Format the lines of the listing from the line containing "You are a computer-use agent. Screen dimensions: 1276x749" through the end of the listing as a Markdown table with the columns Row and Line, skipping blank lines and leaving out the pictures.

[Document and screenshot pointing listing]
──────────
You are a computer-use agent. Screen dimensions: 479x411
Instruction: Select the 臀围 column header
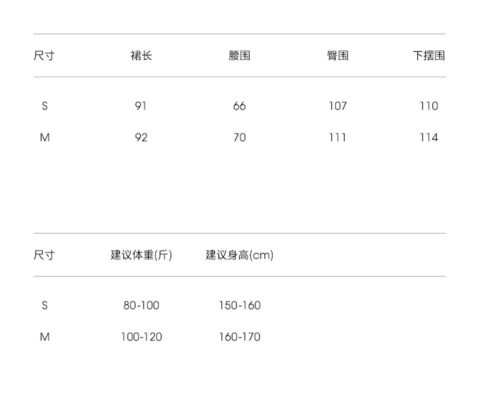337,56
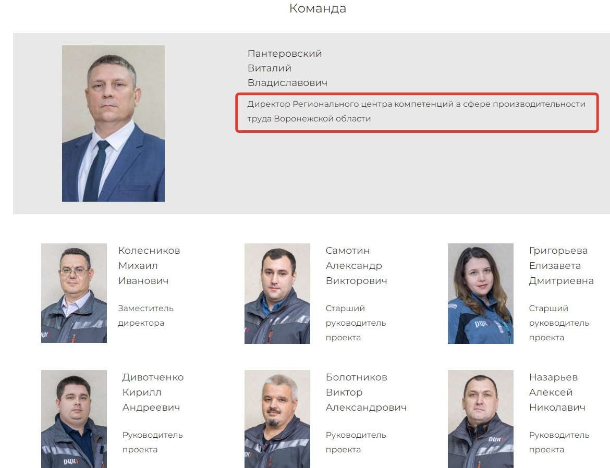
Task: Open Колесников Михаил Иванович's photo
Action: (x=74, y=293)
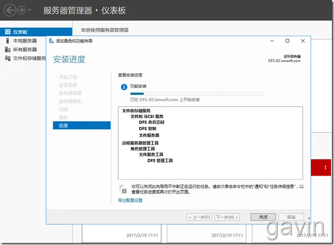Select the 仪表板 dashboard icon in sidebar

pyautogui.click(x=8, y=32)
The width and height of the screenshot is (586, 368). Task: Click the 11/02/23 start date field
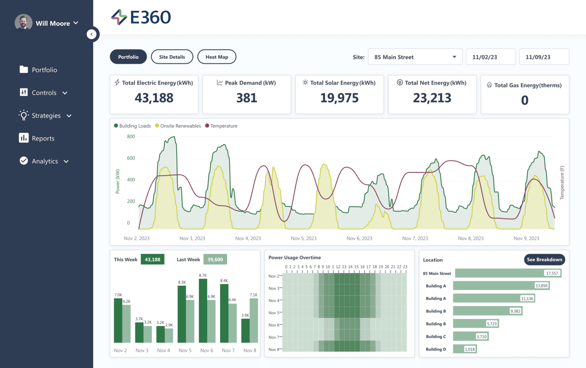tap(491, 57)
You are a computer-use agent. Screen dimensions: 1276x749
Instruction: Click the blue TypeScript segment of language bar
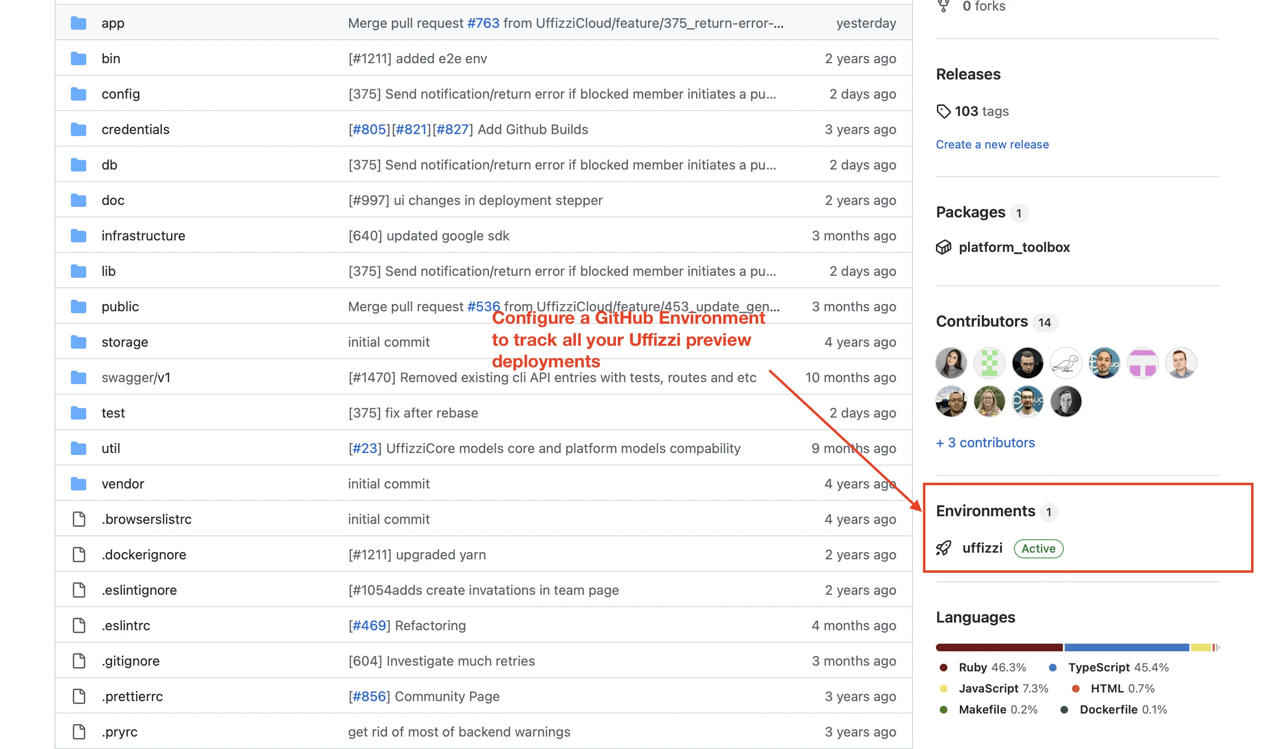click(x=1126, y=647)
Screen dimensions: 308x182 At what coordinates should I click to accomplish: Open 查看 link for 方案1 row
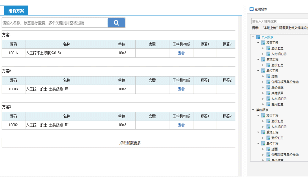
──────────
▶ **SOLUTION TO THIS TASK**
| Row | Line |
|---|---|
| 1 | You are a computer-use agent. Screen dimensions: 1276x749 |
| 2 | Instruction: Click the blue TypeScript segment of language bar |
| 3 | click(x=1126, y=647) |
| 4 | Screen dimensions: 308x182 At what coordinates should I click to accomplish: Open 查看 link for 方案1 row |